* [EXERCISE GOAL] Please repeat the records below, changing every "screenshot" to "image" and leaving everything else unchanged. Leave the pictures out of your answer.

* [INPUT FOR THIS TASK]

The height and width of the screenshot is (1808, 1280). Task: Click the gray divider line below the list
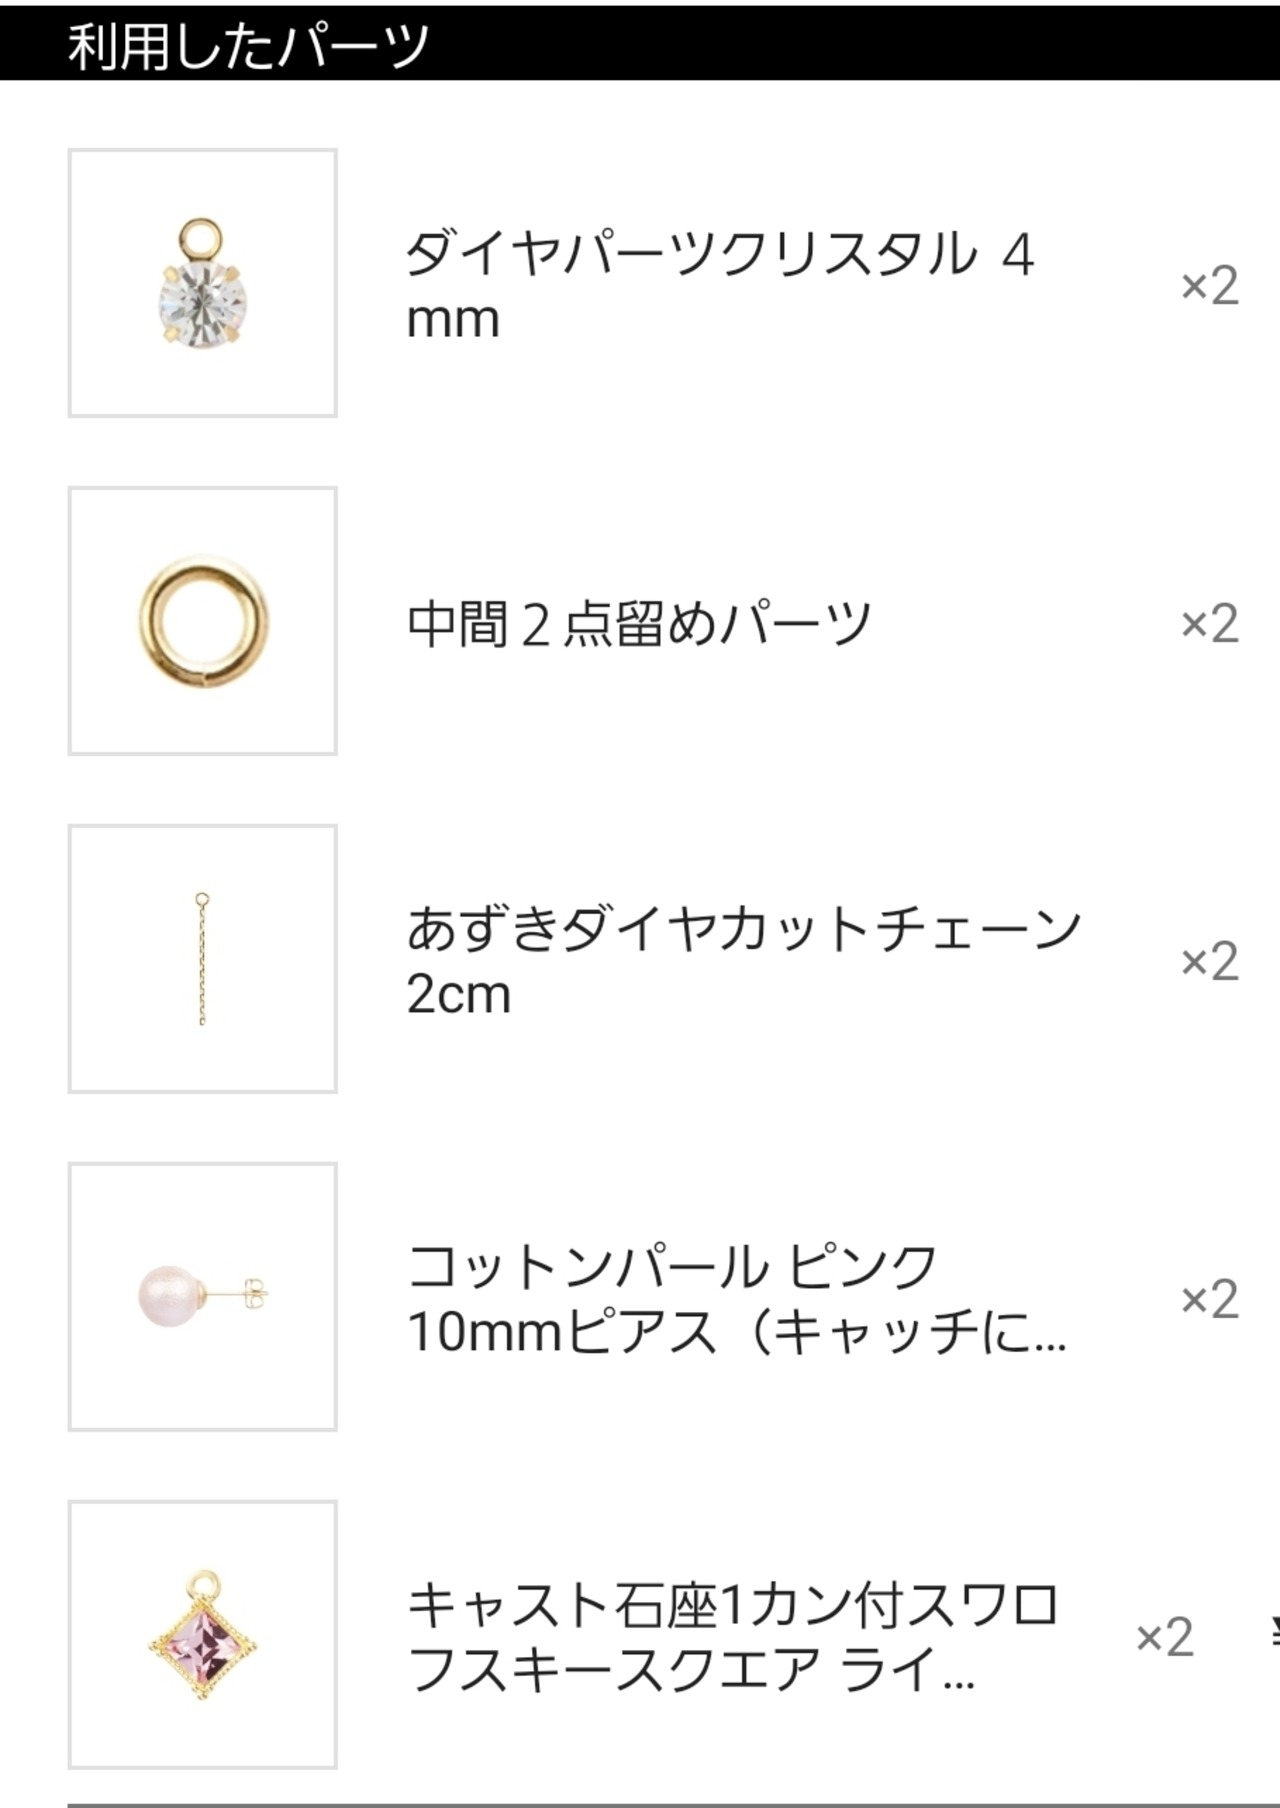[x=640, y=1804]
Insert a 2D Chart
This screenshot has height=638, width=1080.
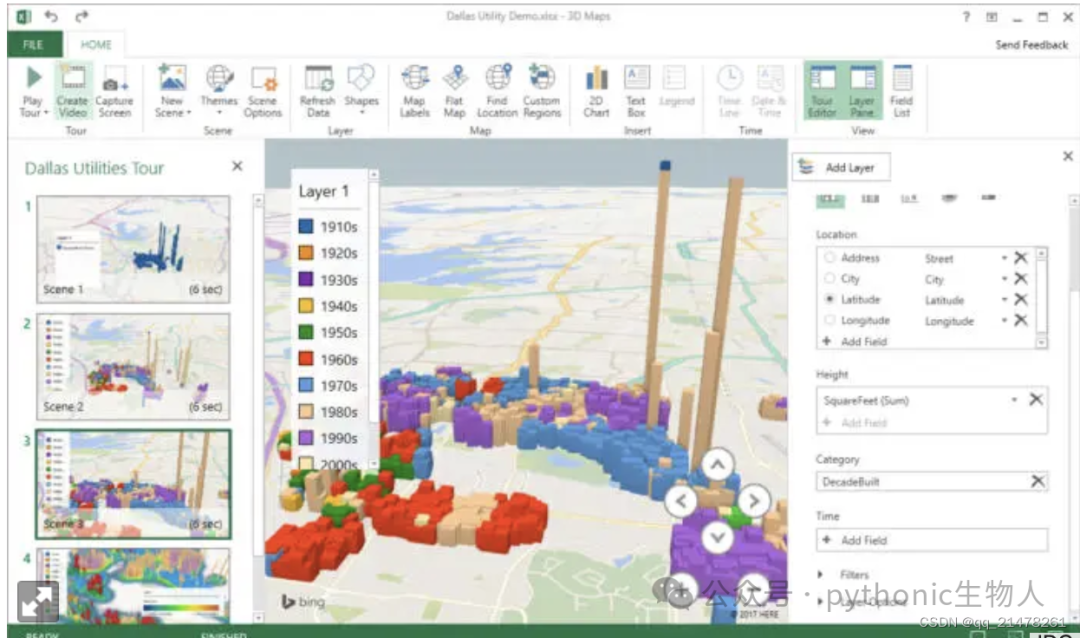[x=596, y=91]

* [ANSWER TO THIS PROBLEM]
The height and width of the image is (1808, 1280). Task: Click the gray divider line below the list
[x=640, y=1804]
Insert a 2D Chart
This image has height=638, width=1080.
[x=596, y=91]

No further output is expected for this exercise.